In high-risk industries where one major incident can impact the lives of hundreds or thousands of people, such as the nuclear energy and airline industries, it is suggested that some form of root-cause analysis be conducted for every occurrence, regardless of severity or complexity. The Joint Commission’s standards do not require such analyses for every important single patient care event. The standards do require that "intense assessment" be done. This intense assessment may lead to a formal root-cause analysis if caregivers agree that a formal analysis of the events leading up to the incident would be beneficial.
The goal of a systematic root-cause analysis of a sentinel event is to identify basic deficiencies or failures in a process, which, if eliminated or corrected, would prevent an event from recurring. Root causes involve both process problems (localized) or problems with the entire system (systemic) that allow or create deficiencies that cause or could cause unwanted occurrences. Root-cause analysis is a rigorous process that uses information gathered during the intense assessment of a sentinel event to determine the underlying reasons for the deficiencies or failures. Many tools and techniques can be used. The process can be made as complicated or painful as you wish, but the simplest, most basic way to find a root cause is to ask "why?" five times (at least). For example:
Quality experts believe that the most common cause of quality problems is the production process itself, not the individuals operating within it. According to this theory, the assignment of responsibility for sentinel events is usually misplaced. While a human error may have occurred, the root cause is likely to be found in the design of the system that permitted it. For example, a physician might fail to follow up on an important laboratory result. While the physician could be faulted, a properly designed system would have prevented this oversight. It’s not enough to fire the staff person who made the mistake or temporarily suspend the doctor who committed the error. In a root-cause analysis, you dig into the processes and underlying systems that allowed or caused the mistake to be made in the first place.

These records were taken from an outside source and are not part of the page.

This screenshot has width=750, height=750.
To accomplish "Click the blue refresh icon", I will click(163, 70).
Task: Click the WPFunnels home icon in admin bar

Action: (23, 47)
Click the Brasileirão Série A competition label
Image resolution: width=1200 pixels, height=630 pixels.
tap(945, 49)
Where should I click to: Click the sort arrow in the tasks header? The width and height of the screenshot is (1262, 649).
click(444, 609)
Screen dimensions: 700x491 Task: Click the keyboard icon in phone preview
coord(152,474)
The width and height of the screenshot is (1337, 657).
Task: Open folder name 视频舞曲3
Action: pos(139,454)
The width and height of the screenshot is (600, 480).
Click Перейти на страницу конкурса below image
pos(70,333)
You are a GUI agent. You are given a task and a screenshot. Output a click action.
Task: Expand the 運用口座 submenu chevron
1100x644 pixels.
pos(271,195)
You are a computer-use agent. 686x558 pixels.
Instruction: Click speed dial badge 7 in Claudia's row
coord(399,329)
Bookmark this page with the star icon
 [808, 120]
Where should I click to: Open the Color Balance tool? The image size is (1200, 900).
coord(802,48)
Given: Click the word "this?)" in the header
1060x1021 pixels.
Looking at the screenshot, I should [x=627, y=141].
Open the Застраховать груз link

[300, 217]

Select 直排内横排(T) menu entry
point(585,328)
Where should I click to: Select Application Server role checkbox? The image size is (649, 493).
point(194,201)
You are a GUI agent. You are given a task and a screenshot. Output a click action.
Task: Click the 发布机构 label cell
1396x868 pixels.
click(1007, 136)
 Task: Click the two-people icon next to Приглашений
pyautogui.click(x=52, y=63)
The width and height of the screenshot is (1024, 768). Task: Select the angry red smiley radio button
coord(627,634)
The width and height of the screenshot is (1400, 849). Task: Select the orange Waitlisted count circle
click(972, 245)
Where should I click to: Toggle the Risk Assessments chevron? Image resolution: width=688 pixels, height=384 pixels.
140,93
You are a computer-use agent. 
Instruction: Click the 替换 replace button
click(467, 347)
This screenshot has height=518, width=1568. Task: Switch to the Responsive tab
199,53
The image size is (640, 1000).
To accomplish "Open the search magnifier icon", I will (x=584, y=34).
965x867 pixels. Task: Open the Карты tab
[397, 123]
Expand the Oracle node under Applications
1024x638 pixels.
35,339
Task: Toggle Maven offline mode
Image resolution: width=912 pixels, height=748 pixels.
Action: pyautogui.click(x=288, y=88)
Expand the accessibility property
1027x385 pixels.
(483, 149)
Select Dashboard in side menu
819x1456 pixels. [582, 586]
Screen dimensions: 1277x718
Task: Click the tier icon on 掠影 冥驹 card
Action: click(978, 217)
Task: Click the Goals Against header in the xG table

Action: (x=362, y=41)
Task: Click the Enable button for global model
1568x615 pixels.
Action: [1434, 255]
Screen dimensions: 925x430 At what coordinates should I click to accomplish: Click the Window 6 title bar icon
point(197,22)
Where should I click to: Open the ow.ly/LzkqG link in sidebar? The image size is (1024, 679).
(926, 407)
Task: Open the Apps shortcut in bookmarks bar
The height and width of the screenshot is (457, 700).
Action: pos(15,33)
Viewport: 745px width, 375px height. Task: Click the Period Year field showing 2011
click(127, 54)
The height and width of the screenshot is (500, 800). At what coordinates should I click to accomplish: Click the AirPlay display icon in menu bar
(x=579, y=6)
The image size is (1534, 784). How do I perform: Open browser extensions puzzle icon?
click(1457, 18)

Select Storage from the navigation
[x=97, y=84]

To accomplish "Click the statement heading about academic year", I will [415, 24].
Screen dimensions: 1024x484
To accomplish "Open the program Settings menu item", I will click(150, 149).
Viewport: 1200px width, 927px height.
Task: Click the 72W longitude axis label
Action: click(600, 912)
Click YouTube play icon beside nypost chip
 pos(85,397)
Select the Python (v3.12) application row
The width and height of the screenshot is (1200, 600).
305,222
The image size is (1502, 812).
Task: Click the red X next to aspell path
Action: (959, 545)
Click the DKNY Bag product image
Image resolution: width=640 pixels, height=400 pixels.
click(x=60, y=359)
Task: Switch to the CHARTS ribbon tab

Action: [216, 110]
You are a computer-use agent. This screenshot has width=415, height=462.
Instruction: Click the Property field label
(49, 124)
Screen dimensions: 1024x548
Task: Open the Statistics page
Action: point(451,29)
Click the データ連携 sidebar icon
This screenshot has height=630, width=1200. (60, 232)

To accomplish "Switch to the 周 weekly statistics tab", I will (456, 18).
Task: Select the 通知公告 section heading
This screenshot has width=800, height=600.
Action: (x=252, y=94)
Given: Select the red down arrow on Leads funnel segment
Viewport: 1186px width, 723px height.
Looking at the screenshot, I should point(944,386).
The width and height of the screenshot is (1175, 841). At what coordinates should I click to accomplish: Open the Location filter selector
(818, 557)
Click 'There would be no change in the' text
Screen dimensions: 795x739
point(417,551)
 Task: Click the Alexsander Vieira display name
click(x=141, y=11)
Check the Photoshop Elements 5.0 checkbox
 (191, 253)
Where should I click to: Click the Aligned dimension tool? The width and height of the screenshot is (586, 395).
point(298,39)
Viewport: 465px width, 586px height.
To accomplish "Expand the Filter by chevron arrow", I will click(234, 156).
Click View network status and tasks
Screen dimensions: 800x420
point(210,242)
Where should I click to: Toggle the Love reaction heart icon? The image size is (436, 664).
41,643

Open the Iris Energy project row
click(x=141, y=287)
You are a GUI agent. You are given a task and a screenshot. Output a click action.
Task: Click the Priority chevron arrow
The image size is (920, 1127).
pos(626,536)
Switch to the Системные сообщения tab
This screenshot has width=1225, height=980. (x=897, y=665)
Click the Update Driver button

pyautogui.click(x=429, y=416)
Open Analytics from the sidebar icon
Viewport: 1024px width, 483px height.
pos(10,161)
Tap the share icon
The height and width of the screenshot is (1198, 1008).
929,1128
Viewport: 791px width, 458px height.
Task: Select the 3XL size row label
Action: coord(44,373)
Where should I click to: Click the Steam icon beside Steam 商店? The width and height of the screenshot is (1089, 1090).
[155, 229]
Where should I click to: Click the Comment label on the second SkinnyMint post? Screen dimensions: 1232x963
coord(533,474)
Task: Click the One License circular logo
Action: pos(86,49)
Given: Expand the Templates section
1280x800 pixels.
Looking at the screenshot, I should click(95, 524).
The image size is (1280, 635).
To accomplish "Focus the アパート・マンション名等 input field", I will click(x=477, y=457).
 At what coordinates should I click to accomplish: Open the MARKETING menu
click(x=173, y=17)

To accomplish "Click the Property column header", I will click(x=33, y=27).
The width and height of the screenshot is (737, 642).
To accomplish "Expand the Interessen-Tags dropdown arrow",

Because it is impossible to eliminate all errors or to design all systems perfectly, patient care processes must be designed to catch errors before they cause harm. One objective of the root-cause analysis is to identify process safeguards that can be put in place to reduce the likelihood of another untoward event. For example, a successful system change aimed at preventing medication errors is computerized checking for prescription errors. An "alert" will appear if a physician writes for a drug to which the patient has a known allergy, or if theophylline is ordered for a patient with a known high aminophylline level.
When conducting a root-cause analysis for a sentinel event, be sure to look closely at staffing issues. Are people overworked? Are caregivers given responsibilities beyond their capabilities? Are sufficient professional staff overseeing the work of technical staff? If the root-cause analysis suggests that staffing inadequacies contributed to the sentinel event, the investigation team can use their answers to the questions listed below to focus their corrective actions on specific problem areas.
• Are staffing levels appropriate, considering responsibilities, activities, hazards, and schedules?
• Have employees been trained to meet the requirements applicable to the event-related tasks?
• Have agency staff or staff employed by outside companies been trained and qualified on job tasks and hazards applicable to the event-related processes?
• Did the level of staffing, training, or competence affect the proximate or root causes of the event?
• Did the qualifications or training of physicians and staff affect the proximate or root causes of the event?
• Were physicians and staff who were directly involved in the event technically competent to perform their jobs?
• Were the physicians and staff who were involved in the event technically capable of recognizing hazards present in the workplace and responding to eliminate or mitigate the hazards?
• Do management personnel, staff members, and physicians have the necessary levels of education, training, and experience to recognize potential patient care hazards?
• Did lack of knowledge of potential hazards affect the proximate or root causes of the sentinel event?
The apparent cause of a sentinel event may be staff error, but an underlying reason the error occurred could be related to the facility’s orientation or training programs. The investigation team can use the questions below to help them evaluate staff orientation, training, and continuing education processes in hopes of finding root causes that can be eliminated.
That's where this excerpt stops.